Equivalence of residual entropy of hexagonal and cubic ices from tensor network methods
Xia-Ze Xu, Tong-Yu Lin, Guang-Ming Zhang
TL;DR
The paper investigates whether the residual entropies of hexagonal and cubic ice are equal by encoding ice-rule constraints into tensor networks and recasting the problem as a transfer-operator eigenproblem. It introduces the normality of the transfer operator as a sufficient condition for $S_h=S_c$ and provides strong numerical evidence for normality via a fidelity measure exceeding $0.9999$, then directly computes residual entropies using a variational iPEPS approach with split-CTMRG, finding $S_h$ and $S_c$ to agree within $10^{-5}$ precision. The work demonstrates that normality enables a non-Hermitian transfer operator to be treated with variational TN methods without symmetry constraints, and reports near-identical residual entropies for $I_h$ and $I_c$ within numerical accuracy. This supports the longstanding conjecture of equality and offers a robust framework for residual entropy calculations in other ice-like lattices and in 3D non-Hermitian transfer problems.
Abstract
The long-standing question of whether the residual entropy of hexagonal ice ($S_h$) equals that of cubic ice ($S_c$) remains unresolved despite decades of research on ice-type models. While analytical studies have established the inequality $S_h \geq S_c$, numerical investigations suggest that the two values are very close. In this work, we revisit this problem using high-precision tensor-network methods. In Monte Carlo approaches the residual entropy cannot be directly obtained by sampling the ground-state degeneracy space, however, the tensor-network framework enables an explicit encoding of the "ice rule'' into local tensors, and then the residual entropy is transformed into finding the largest eigenvalue of a transfer operator in the form of a projected entangled-pair operator, which allows high-accuracy numerical evaluation.

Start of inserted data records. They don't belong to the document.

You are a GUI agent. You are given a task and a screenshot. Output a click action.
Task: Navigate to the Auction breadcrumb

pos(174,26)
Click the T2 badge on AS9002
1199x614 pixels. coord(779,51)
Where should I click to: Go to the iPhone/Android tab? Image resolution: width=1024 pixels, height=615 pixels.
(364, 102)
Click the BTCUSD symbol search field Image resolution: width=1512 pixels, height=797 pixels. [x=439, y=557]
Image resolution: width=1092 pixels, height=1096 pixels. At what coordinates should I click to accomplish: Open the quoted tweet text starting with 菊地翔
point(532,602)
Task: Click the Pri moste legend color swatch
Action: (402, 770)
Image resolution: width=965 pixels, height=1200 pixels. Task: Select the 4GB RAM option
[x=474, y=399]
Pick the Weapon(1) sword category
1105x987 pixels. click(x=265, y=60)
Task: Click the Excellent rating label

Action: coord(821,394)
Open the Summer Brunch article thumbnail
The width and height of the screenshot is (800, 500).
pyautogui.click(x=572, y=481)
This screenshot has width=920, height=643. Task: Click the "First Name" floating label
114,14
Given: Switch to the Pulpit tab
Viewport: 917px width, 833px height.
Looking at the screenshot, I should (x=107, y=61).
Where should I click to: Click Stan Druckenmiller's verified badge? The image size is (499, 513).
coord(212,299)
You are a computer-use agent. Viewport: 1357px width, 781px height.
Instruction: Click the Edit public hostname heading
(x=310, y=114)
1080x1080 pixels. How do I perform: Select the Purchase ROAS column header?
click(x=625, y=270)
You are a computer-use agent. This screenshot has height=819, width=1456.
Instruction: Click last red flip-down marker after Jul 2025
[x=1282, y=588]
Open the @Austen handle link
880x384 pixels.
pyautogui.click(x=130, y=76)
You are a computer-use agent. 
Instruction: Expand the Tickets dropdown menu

Meanwhile, we propose a new perspective based on analyzing the normality of the transfer operator, and demonstrate that if the operator is normal, the equality $S_h = S_c$ follows directly. Then the variational tensor network methods are employed to numerically verify this normality. Finally both residual entropies are directly computed by using our recently developed split corner transfer matrix renormalization group algorithm, providing a rigorous evidence supporting the equality between $S_h$ and $S_c$.